"""

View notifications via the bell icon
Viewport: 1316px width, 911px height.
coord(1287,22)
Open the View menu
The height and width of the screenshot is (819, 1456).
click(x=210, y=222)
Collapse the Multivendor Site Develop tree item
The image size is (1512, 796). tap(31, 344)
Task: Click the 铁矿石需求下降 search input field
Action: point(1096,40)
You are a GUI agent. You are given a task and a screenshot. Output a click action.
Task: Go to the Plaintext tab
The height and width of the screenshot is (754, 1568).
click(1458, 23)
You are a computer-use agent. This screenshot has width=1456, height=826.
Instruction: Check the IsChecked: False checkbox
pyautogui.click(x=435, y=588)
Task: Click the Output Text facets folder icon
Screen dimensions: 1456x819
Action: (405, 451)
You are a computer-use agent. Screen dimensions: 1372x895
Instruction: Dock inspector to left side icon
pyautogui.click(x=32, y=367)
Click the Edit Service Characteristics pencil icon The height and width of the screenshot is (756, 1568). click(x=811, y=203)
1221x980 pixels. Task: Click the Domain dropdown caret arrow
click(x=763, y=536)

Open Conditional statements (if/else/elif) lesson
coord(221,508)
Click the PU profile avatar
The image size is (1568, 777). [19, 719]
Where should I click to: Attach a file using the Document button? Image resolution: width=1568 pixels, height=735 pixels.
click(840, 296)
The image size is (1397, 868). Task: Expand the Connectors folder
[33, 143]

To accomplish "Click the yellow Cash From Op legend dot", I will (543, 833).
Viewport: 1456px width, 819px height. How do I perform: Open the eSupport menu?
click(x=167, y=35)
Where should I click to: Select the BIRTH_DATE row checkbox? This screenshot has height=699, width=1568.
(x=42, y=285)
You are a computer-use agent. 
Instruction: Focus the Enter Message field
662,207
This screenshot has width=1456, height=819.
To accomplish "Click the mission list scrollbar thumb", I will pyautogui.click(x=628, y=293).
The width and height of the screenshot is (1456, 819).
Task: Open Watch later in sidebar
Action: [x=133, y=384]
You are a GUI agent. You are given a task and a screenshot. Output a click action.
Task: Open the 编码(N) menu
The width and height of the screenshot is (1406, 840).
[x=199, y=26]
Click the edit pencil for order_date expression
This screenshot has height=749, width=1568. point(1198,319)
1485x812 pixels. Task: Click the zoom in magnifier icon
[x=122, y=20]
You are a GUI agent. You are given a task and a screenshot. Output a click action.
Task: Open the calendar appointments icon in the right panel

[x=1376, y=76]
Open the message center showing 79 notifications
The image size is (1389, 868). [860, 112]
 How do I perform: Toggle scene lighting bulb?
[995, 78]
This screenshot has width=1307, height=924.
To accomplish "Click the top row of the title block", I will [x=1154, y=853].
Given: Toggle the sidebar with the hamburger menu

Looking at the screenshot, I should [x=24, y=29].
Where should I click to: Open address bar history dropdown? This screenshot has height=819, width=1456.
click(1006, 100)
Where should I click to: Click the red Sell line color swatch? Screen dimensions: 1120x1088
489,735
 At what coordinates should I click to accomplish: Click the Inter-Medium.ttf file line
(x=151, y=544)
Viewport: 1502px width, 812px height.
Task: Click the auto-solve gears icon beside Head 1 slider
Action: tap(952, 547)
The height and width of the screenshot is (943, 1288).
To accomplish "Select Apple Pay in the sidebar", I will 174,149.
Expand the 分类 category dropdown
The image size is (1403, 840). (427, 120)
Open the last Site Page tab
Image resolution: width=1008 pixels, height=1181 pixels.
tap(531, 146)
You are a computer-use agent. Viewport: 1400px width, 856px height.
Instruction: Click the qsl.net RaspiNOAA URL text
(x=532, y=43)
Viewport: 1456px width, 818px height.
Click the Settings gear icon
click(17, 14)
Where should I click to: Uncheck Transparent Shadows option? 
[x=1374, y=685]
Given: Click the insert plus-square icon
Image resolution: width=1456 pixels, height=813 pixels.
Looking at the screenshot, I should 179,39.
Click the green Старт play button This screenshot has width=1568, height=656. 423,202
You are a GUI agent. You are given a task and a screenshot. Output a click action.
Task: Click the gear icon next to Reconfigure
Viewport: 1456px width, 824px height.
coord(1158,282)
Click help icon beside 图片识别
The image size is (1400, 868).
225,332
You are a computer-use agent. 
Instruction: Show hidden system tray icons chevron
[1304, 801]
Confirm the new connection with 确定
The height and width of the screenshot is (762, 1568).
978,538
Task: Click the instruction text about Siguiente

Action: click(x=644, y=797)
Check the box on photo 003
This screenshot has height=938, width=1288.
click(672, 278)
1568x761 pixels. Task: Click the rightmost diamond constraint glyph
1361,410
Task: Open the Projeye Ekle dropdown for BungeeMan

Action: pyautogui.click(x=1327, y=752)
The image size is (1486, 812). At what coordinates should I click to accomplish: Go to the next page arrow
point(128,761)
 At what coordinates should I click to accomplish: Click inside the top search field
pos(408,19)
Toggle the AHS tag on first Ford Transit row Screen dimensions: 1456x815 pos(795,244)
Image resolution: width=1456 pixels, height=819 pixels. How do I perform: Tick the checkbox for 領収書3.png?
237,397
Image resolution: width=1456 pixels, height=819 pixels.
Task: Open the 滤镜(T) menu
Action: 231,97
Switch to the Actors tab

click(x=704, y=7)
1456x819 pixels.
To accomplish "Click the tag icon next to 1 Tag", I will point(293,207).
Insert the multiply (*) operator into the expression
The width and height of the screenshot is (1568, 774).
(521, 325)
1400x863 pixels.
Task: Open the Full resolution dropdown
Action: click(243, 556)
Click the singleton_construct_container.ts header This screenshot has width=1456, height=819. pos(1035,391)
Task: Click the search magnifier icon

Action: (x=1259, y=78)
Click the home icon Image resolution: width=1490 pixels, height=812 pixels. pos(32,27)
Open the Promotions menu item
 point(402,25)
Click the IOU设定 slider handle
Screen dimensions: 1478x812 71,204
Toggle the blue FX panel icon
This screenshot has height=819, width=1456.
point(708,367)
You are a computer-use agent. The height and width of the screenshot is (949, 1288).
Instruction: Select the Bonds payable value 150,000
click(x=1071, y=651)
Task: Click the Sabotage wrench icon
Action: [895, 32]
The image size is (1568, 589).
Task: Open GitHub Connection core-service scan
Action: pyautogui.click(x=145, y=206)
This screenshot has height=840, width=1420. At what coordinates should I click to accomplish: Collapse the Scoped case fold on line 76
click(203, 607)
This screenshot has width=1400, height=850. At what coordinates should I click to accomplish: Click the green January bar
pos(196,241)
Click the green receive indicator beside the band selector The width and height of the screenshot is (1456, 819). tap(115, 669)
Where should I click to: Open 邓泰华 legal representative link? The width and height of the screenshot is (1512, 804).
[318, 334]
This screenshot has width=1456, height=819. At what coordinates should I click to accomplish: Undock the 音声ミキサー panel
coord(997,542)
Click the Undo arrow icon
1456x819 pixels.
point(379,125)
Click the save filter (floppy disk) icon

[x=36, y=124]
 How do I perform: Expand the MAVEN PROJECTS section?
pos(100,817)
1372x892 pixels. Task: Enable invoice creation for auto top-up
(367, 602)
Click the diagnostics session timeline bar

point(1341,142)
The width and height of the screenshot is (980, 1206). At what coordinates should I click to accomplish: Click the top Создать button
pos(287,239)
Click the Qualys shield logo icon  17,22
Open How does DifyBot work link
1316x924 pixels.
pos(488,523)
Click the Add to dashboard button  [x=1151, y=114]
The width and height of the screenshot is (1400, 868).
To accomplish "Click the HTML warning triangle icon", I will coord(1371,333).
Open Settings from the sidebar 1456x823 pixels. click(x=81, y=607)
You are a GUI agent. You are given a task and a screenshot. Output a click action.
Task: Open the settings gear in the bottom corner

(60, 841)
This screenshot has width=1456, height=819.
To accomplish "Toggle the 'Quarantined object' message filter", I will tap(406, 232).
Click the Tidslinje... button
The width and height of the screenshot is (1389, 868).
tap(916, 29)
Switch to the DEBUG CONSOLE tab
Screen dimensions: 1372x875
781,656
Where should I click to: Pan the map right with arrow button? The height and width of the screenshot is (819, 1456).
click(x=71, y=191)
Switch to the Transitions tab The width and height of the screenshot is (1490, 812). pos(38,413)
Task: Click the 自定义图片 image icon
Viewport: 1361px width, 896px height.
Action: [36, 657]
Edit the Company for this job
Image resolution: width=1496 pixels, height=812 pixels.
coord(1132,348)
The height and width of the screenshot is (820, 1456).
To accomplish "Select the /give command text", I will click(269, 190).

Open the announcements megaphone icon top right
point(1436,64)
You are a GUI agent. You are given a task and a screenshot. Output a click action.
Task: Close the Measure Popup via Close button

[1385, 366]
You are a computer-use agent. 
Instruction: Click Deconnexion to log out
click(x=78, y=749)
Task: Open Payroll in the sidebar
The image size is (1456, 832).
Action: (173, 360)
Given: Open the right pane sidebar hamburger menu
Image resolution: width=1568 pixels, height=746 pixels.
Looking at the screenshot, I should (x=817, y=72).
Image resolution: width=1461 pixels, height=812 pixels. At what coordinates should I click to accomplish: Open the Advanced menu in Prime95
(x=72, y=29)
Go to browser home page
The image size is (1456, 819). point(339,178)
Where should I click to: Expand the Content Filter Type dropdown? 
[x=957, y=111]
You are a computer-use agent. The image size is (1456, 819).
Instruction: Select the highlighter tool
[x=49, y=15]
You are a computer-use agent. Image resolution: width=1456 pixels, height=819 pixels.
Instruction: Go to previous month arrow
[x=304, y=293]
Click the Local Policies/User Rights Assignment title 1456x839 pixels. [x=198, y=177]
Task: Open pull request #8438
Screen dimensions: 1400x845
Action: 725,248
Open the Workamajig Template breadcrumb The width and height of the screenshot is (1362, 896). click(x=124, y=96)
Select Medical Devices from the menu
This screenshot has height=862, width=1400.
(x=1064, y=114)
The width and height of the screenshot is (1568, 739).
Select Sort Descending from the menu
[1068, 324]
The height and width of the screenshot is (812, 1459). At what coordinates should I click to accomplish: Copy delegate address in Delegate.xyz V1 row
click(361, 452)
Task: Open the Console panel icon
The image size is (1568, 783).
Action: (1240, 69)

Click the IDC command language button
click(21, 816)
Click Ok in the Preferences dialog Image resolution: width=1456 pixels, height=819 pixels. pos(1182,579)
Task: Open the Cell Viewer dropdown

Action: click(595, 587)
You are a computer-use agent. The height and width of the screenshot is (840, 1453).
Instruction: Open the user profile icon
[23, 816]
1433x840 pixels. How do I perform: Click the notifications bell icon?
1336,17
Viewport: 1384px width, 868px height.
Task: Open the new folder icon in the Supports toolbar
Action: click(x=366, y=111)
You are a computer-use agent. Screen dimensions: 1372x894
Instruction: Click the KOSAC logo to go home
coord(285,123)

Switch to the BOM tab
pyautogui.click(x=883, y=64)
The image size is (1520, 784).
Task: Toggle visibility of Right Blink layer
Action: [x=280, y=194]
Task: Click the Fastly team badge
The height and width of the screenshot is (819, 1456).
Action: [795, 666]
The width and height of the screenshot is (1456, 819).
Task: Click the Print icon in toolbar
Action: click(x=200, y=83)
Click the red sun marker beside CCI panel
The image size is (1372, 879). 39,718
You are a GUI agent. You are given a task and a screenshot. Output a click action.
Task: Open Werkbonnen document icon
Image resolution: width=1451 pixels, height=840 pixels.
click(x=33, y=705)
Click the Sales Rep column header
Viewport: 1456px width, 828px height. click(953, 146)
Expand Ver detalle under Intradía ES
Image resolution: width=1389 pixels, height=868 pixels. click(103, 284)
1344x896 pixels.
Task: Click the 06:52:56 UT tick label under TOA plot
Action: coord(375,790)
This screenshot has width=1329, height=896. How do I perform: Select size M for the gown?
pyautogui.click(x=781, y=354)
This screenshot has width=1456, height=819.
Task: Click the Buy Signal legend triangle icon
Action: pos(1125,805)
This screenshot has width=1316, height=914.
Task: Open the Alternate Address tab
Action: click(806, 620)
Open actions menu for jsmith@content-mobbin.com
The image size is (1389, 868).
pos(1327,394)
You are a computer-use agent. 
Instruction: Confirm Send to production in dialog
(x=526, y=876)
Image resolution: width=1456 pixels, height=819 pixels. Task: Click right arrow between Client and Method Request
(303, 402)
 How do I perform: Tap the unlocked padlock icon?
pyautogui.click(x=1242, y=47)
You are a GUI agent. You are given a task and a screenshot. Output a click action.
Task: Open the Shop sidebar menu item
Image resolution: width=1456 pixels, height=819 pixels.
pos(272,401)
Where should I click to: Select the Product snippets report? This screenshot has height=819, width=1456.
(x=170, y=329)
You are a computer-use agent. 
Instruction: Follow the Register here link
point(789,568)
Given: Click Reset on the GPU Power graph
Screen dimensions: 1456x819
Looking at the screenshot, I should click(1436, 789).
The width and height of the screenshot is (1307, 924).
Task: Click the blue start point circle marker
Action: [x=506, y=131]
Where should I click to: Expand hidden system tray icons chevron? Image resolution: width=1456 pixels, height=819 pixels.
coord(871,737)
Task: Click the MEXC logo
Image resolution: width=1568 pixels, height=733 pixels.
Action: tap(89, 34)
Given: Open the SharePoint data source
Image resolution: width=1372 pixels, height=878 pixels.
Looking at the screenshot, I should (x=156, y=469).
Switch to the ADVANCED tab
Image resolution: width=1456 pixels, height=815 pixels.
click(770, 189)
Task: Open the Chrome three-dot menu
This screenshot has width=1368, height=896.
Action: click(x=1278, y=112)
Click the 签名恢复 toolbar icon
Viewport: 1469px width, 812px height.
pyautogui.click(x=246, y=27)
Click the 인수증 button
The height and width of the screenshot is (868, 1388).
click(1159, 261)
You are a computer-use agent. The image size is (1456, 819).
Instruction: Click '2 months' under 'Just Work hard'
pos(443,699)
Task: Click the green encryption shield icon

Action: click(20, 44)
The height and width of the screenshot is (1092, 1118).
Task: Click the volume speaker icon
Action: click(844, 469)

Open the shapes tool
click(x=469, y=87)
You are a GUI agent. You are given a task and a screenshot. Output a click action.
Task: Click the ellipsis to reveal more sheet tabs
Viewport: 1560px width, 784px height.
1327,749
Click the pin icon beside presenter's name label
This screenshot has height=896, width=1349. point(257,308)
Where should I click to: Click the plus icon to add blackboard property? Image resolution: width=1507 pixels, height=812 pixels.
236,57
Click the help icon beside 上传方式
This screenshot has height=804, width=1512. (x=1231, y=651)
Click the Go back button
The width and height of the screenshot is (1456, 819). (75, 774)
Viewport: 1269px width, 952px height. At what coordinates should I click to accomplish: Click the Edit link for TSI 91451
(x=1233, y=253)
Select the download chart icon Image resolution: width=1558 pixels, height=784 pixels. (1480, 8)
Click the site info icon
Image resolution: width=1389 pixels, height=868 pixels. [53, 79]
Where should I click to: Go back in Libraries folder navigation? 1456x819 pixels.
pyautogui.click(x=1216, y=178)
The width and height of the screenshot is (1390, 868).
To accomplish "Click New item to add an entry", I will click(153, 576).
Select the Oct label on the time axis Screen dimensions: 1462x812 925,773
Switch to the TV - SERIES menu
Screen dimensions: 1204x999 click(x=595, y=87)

"""

Reproduce each line of the material that mentions "title".

_Expected answer_.
To accomplish "Click the top row of the title block", I will [x=1154, y=853].
Click the Local Policies/User Rights Assignment title 1456x839 pixels. [x=198, y=177]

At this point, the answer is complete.